--- Start Provided data ---

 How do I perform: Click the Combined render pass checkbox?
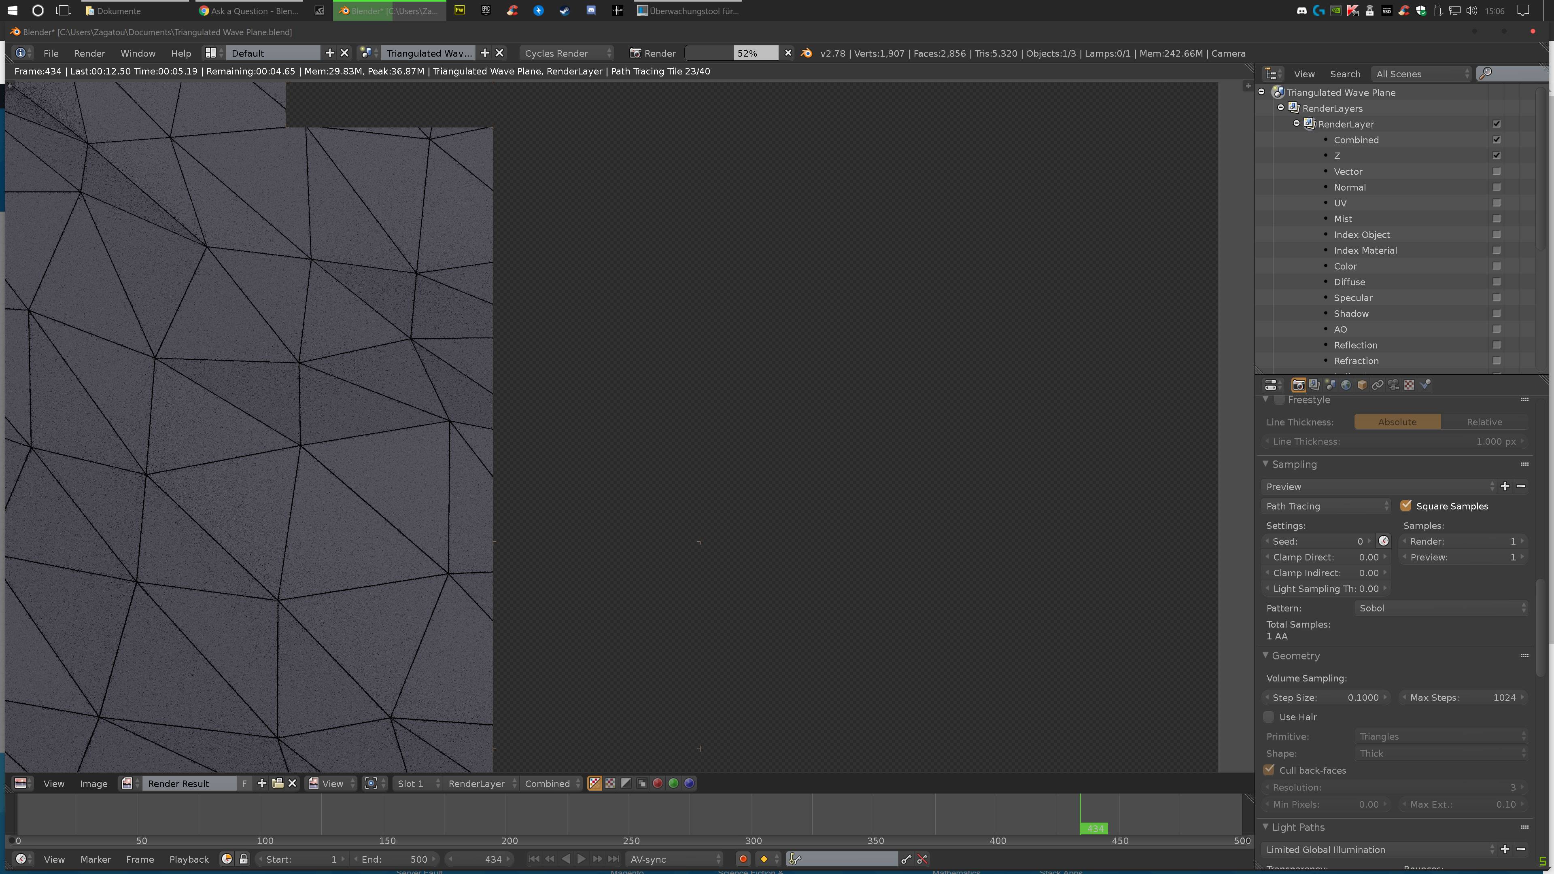point(1497,139)
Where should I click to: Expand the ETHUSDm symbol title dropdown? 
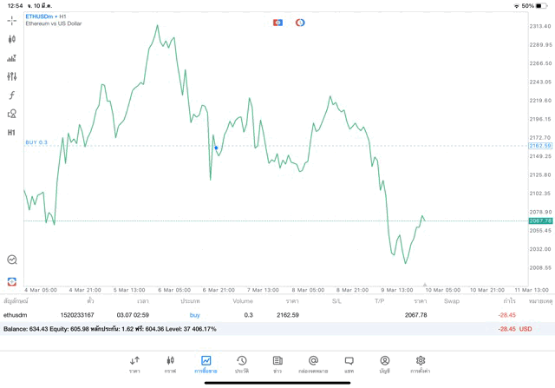pos(40,16)
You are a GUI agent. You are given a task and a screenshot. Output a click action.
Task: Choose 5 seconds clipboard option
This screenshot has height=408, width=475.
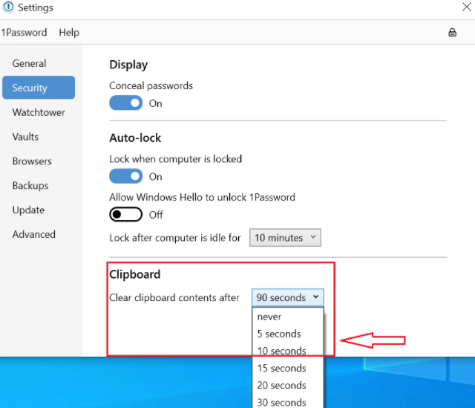[x=278, y=334]
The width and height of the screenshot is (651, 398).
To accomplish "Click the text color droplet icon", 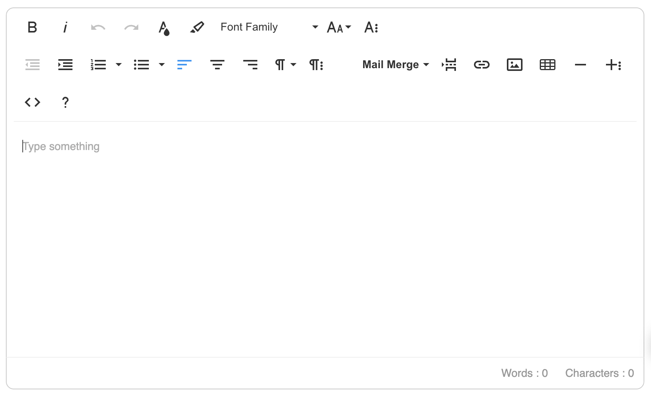I will [x=164, y=28].
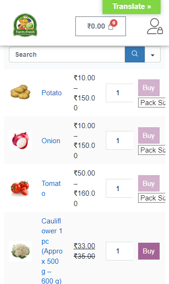
Task: Open Onion Pack Size dropdown
Action: pyautogui.click(x=152, y=150)
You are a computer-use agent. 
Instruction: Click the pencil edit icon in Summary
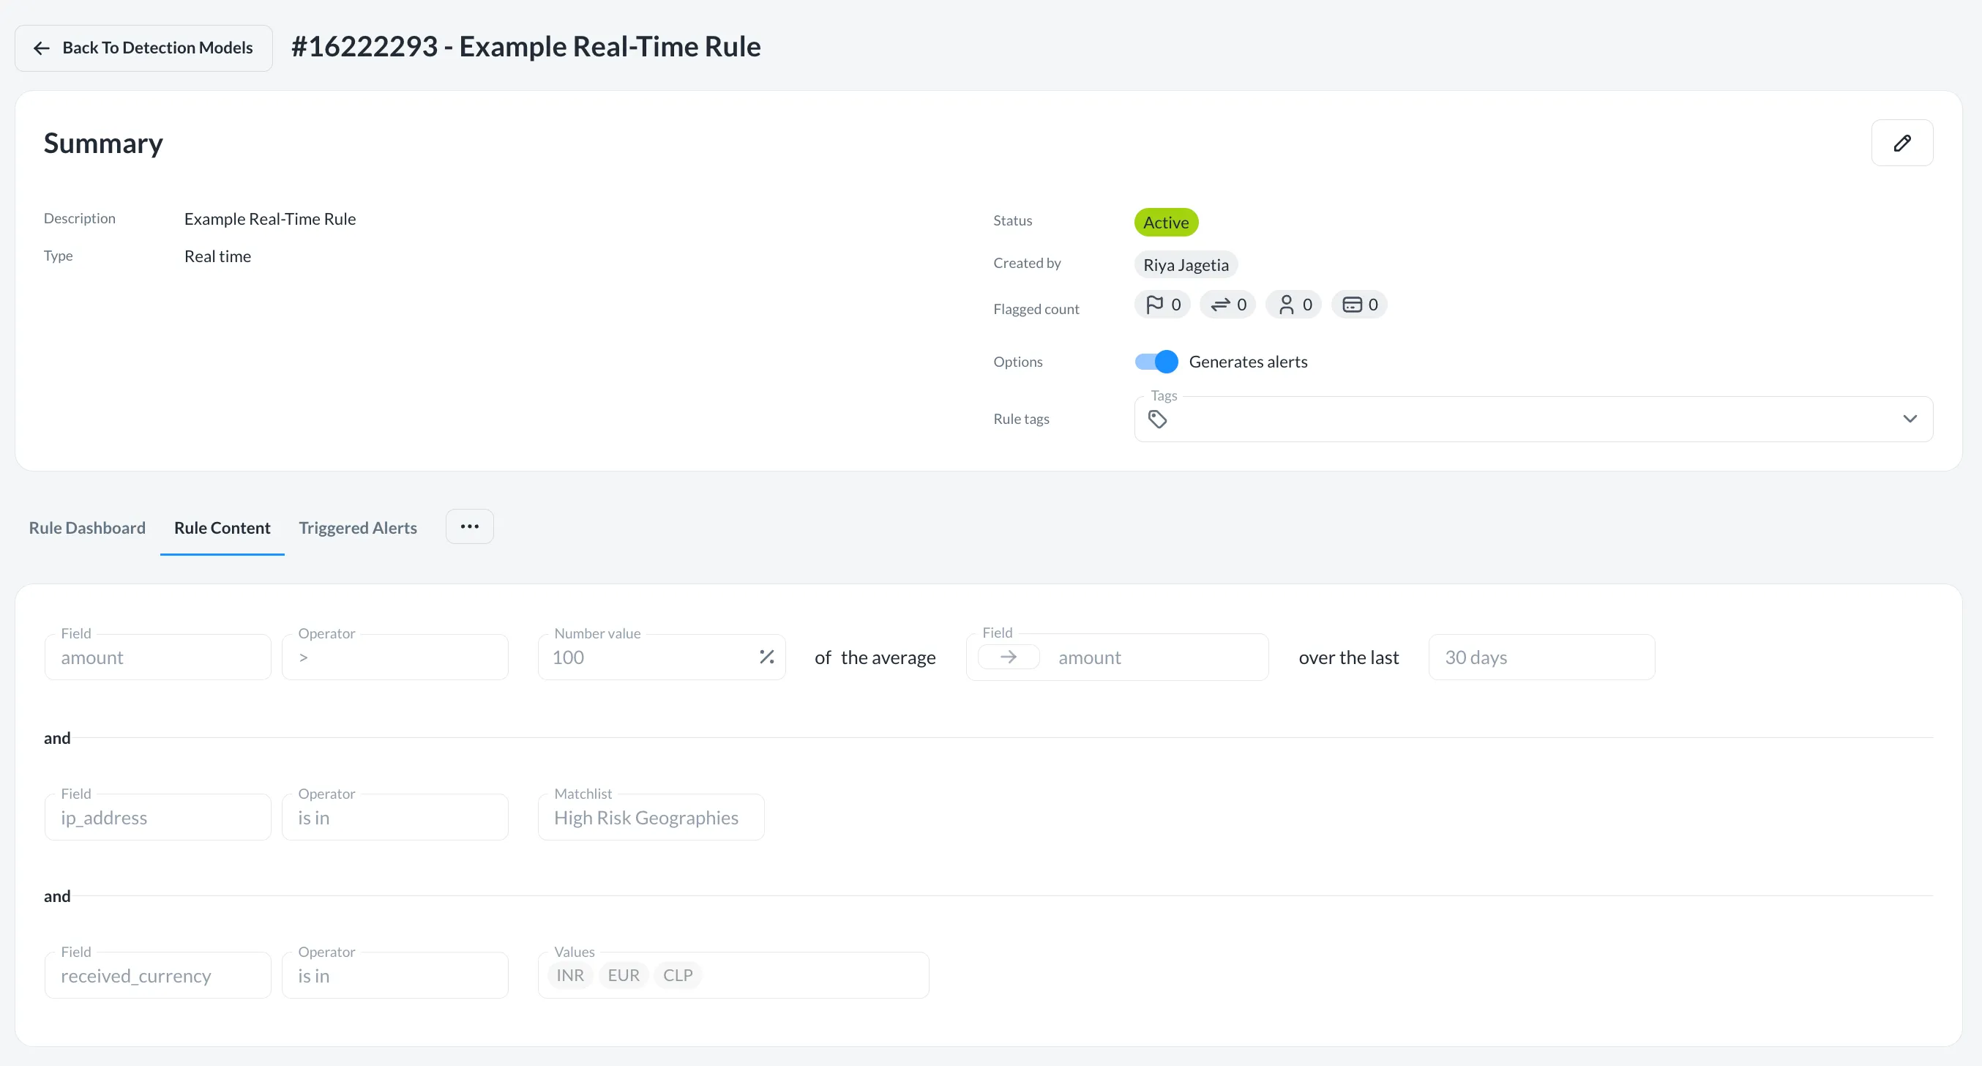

--- End Provided data ---

Problem requirements
Rewrite the stretch of the listing from the line containing "Where should I" through the line containing "[x=278, y=334]", requests included, and scale every coordinate in the answers by 2.4, rounding to whole numbers with halves rounded up. Leave the pictures out.

Exercise response
Where should I click to: Expand the ETHUSDm symbol title dropdown? 
pos(96,38)
You are a GUI agent. You are given a task and a screenshot. Output a click action.
Task: Choose 5 seconds clipboard option
This screenshot has height=408, width=475.
[x=667, y=802]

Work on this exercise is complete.